### REQUIRED WORK
A) Answer the following about the speech recognition excerpt, marking each answer to match its question:
(i) Which game engine does the excerpt list?
(ii) What will the inclusion of speech recognition capability allow users to do?
(iii) For what purpose were multiple programs tested?
B) Reproduce word for word the portion of the speech recognition excerpt that begins with the words containing "This includes the" and ends with "and recognition system.".

### EXCERPT
⟨

This includes the Oculus Rift, HTC Vive, Microsoft HoloLens, and Unity game engine. My 
project in this lab is to integrate voice recognition and voice commands into an easy to modify 
system that can be added to an existing portion of a Natural User Interface (NUI). A NUIT is an 
intuitive and simple to use interface incorporating visual, touch, and speech recognition. The 
inclusion of speech recognition capability will allow users to perform actions or make inquiries 
using only their voice. The simplicity of needing only to speak to control an on-screen object or 
enact some digital action means that any user can quickly become accustomed to using this 
system. 


Multiple programs were tested for use in a speech command and recognition system.

⟩

### DATASET
⟨

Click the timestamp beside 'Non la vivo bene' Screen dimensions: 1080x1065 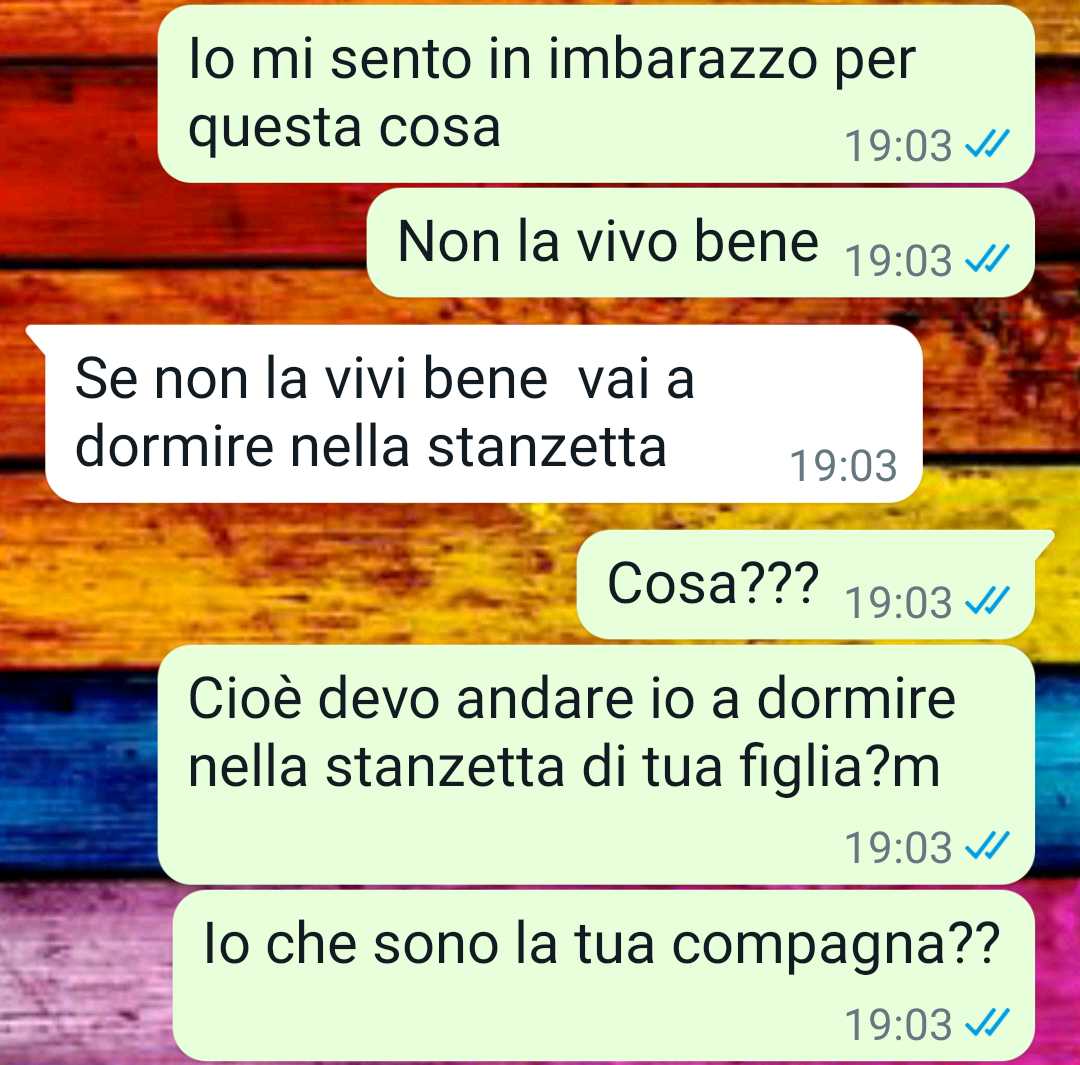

⟩
⟨

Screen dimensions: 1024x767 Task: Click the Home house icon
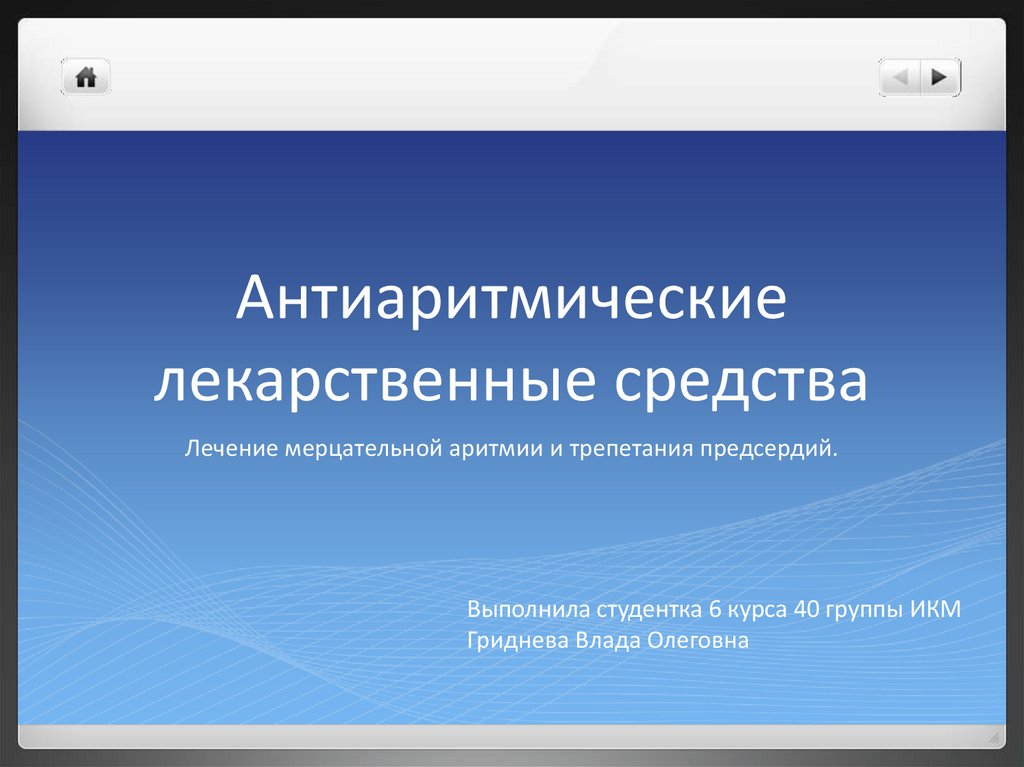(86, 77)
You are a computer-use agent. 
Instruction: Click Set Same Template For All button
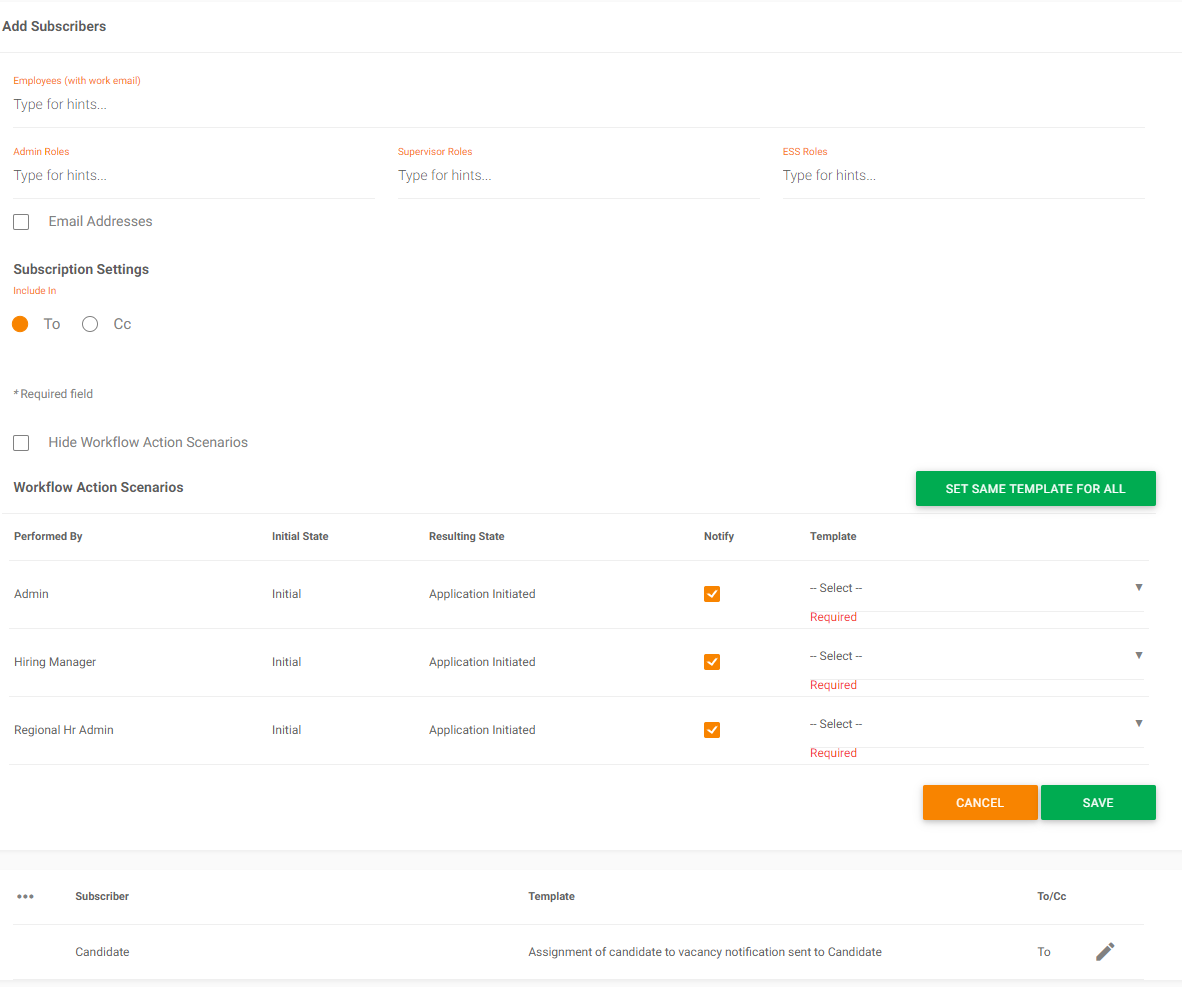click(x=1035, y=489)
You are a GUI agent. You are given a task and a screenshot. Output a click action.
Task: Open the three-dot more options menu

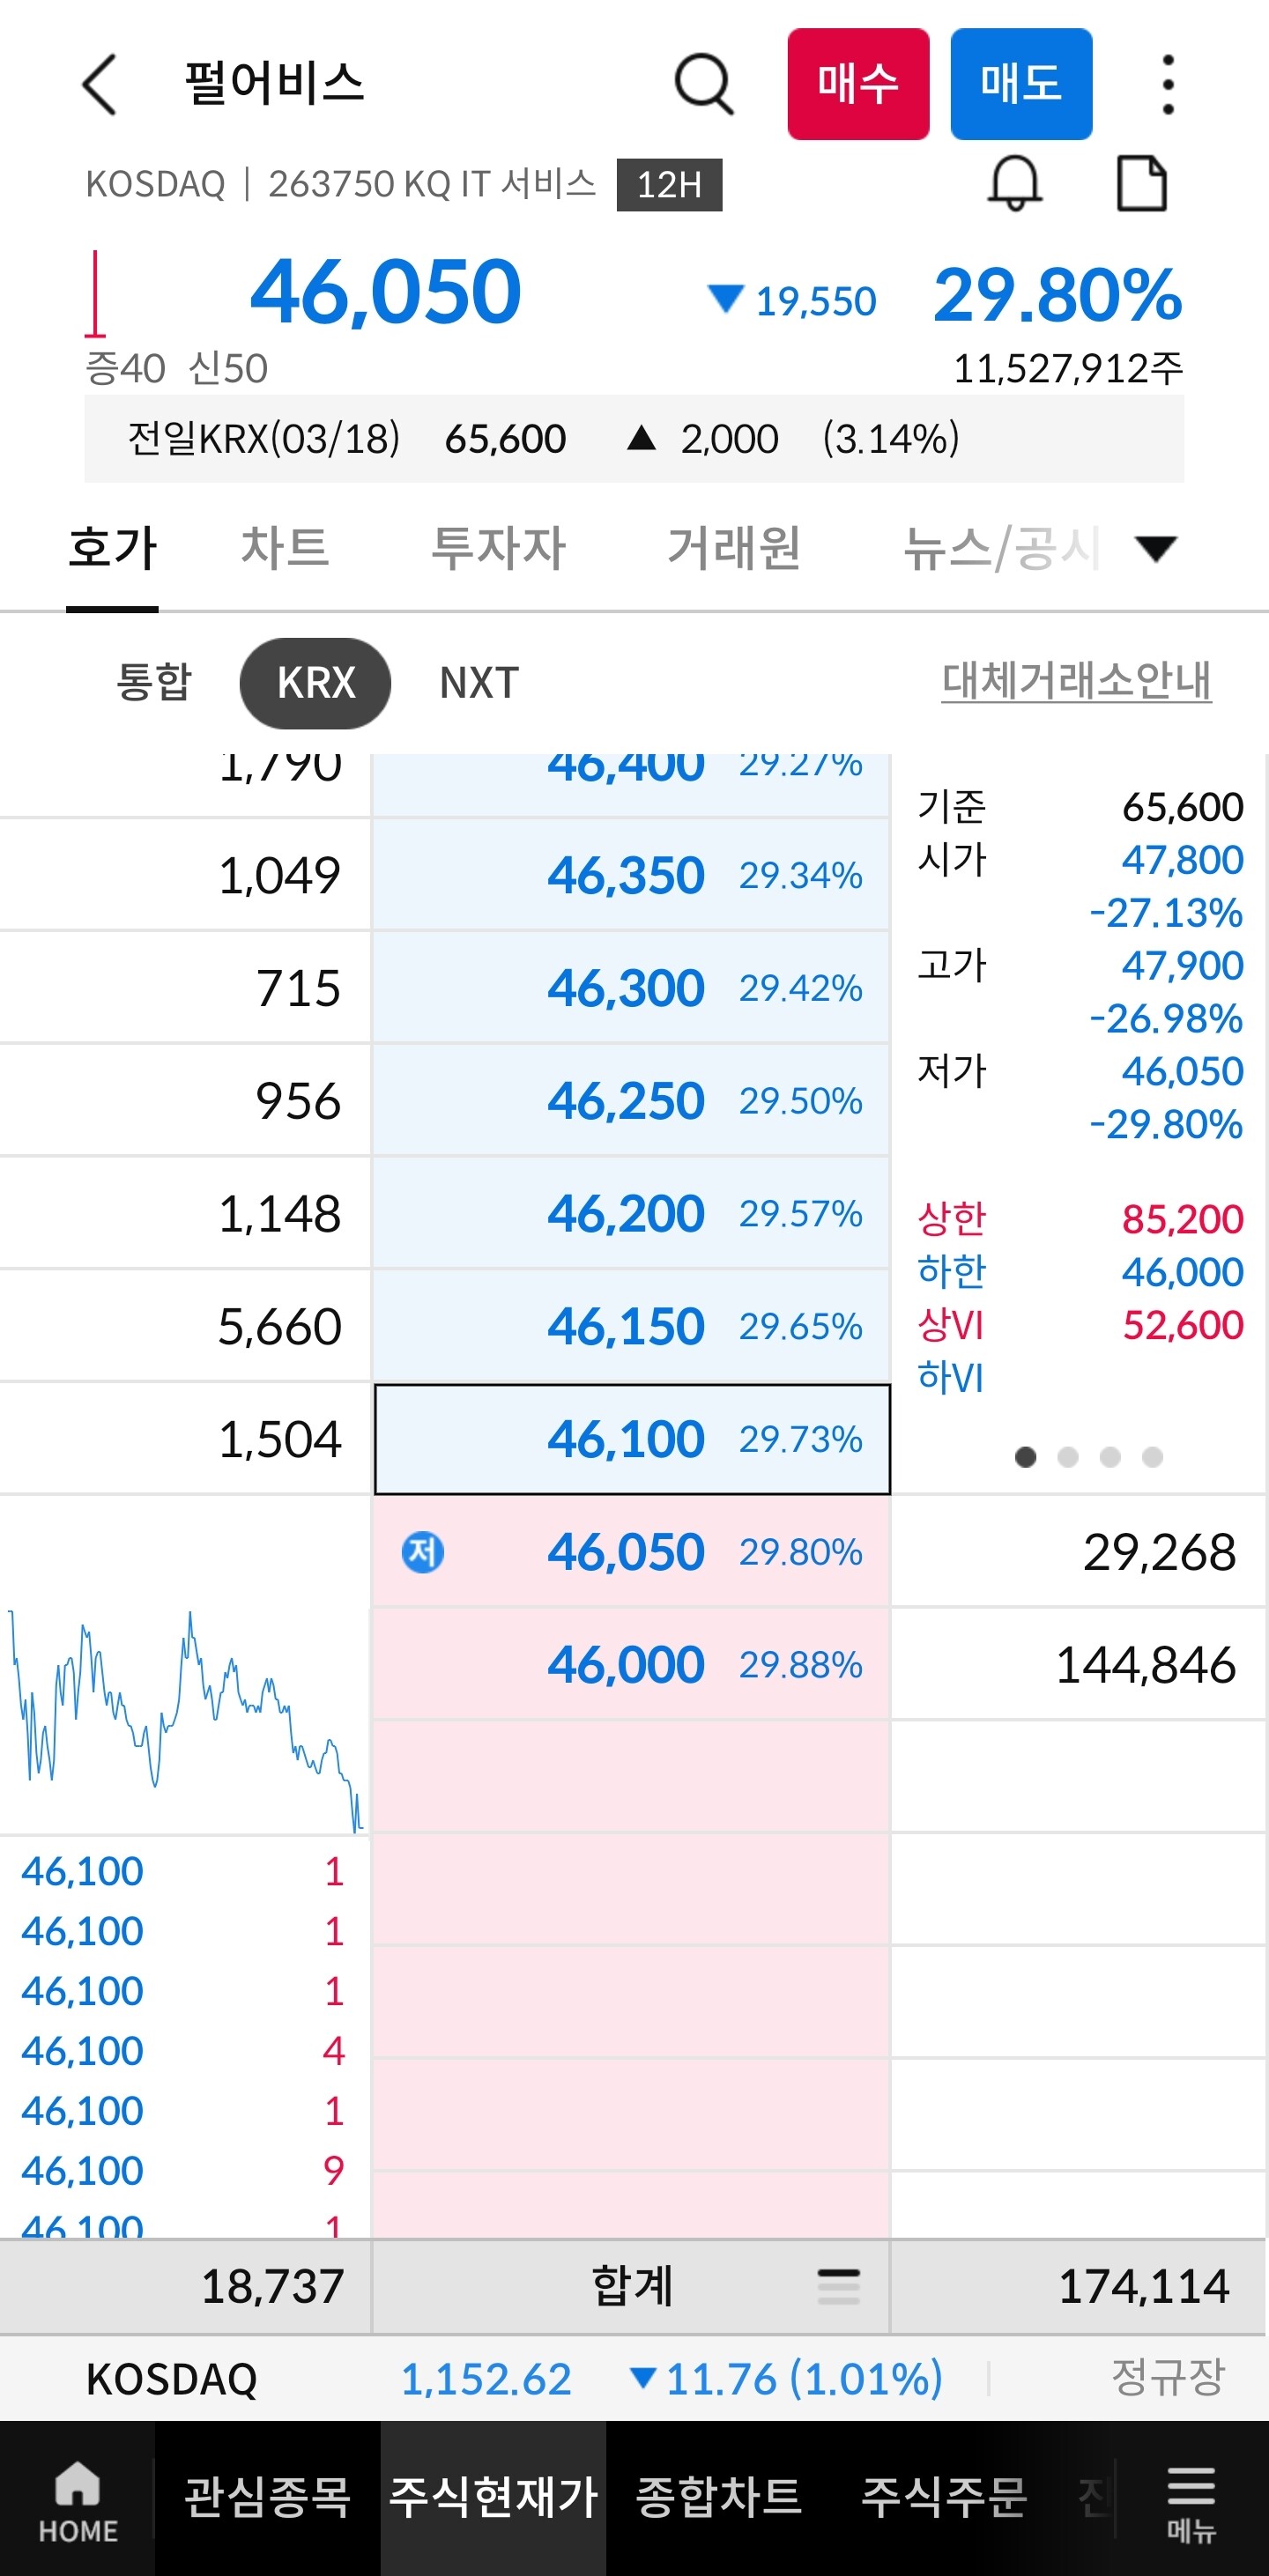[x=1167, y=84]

⟩

### ANSWER SET
A)
(i) The Unity game engine.
(ii) Perform actions or make inquiries using only their voice.
(iii) For use in a speech command and recognition system.

B)
This includes the Oculus Rift, HTC Vive, Microsoft HoloLens, and Unity game engine. My 
project in this lab is to integrate voice recognition and voice commands into an easy to modify 
system that can be added to an existing portion of a Natural User Interface (NUI). A NUIT is an 
intuitive and simple to use interface incorporating visual, touch, and speech recognition. The 
inclusion of speech recognition capability will allow users to perform actions or make inquiries 
using only their voice. The simplicity of needing only to speak to control an on-screen object or 
enact some digital action means that any user can quickly become accustomed to using this 
system. 


Multiple programs were tested for use in a speech command and recognition system.